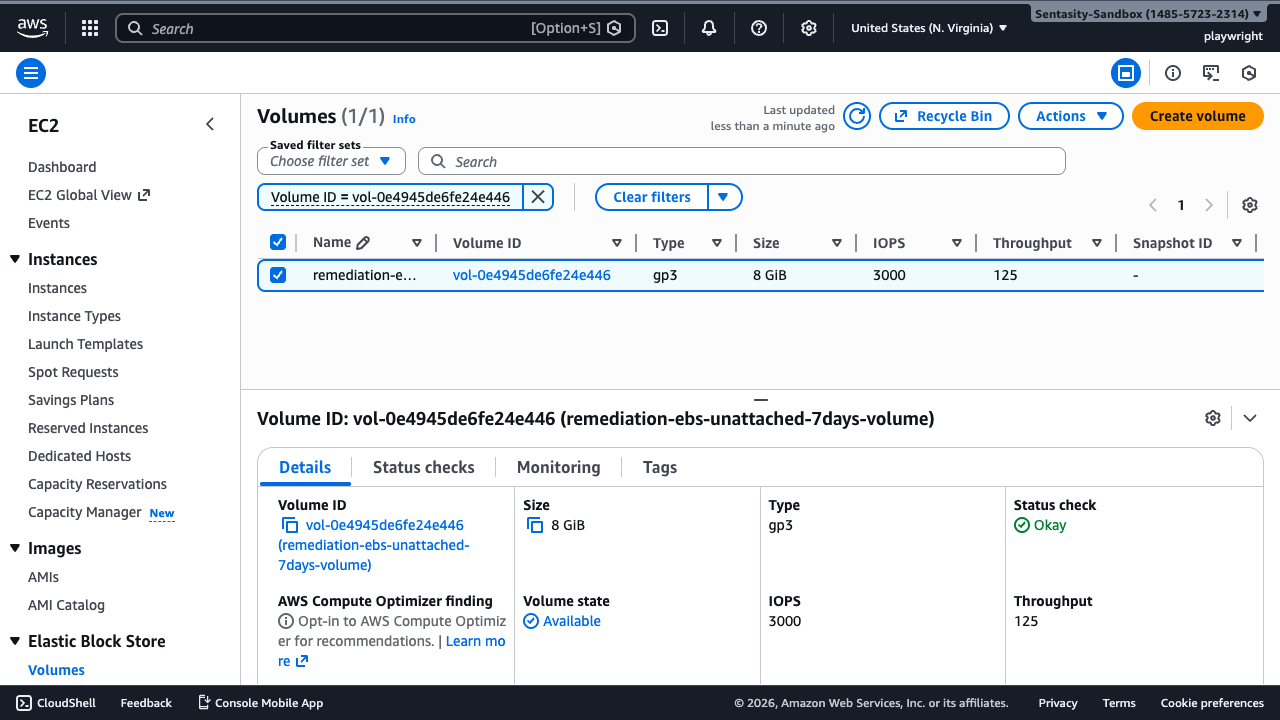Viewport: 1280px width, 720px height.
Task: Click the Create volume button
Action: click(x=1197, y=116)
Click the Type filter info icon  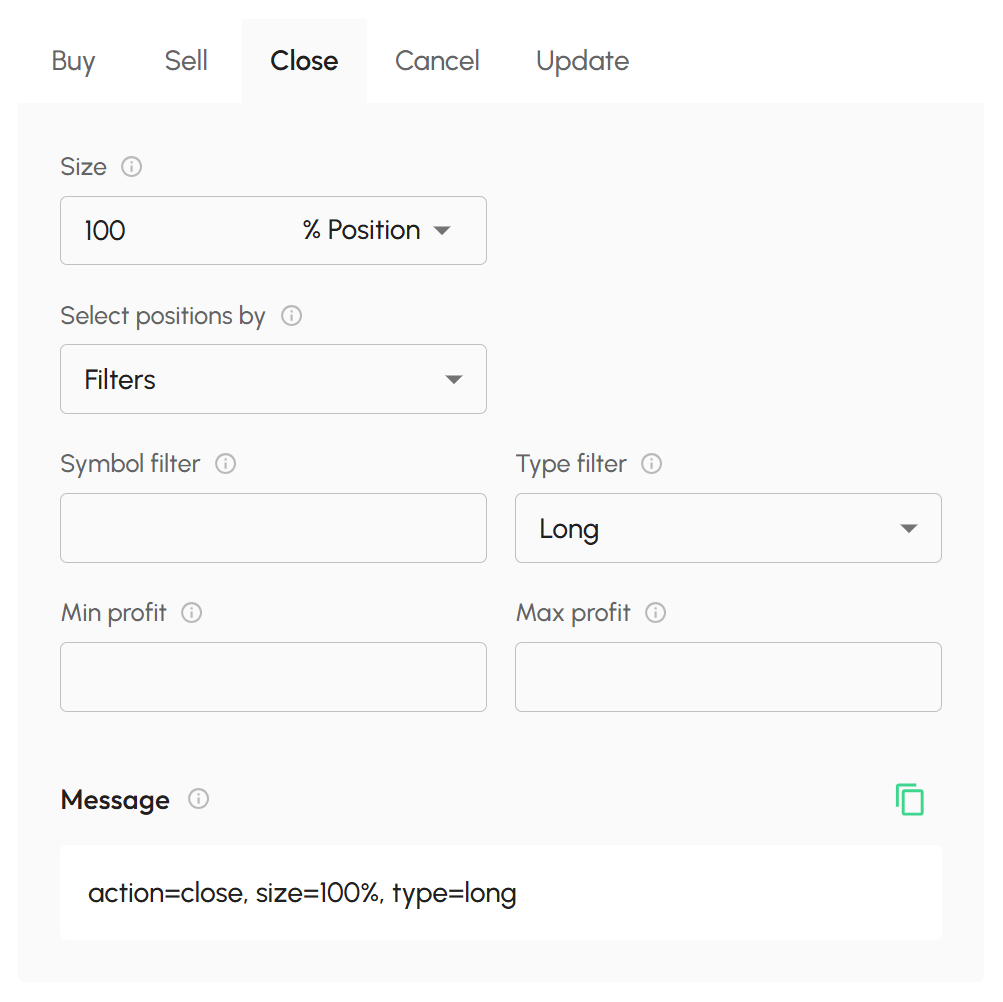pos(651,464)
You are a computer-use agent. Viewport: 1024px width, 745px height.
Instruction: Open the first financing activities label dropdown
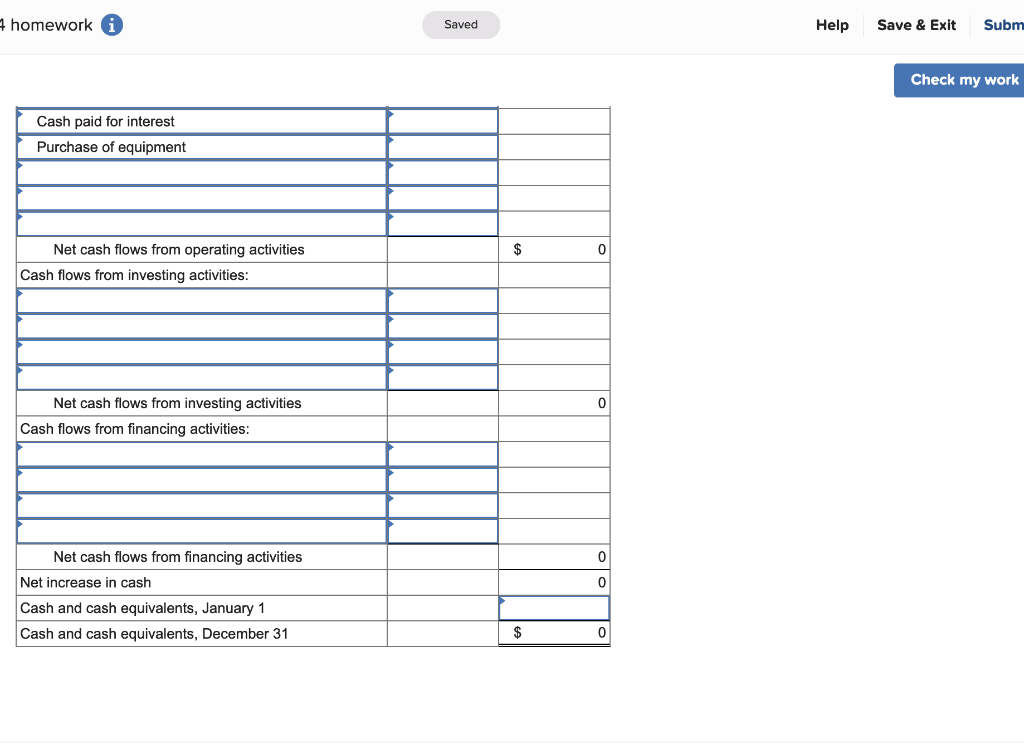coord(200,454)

┄┄┄┄┄┄┄┄┄┄┄┄┄┄┄┄┄┄┄┄

Exercise directions. Your answer should consist solely of the lines from the one with "Instruction: Open the" through the last line of the entries, restated word for word, with the pictures omitted.

Answer section.
Instruction: Open the first financing activities label dropdown
coord(200,454)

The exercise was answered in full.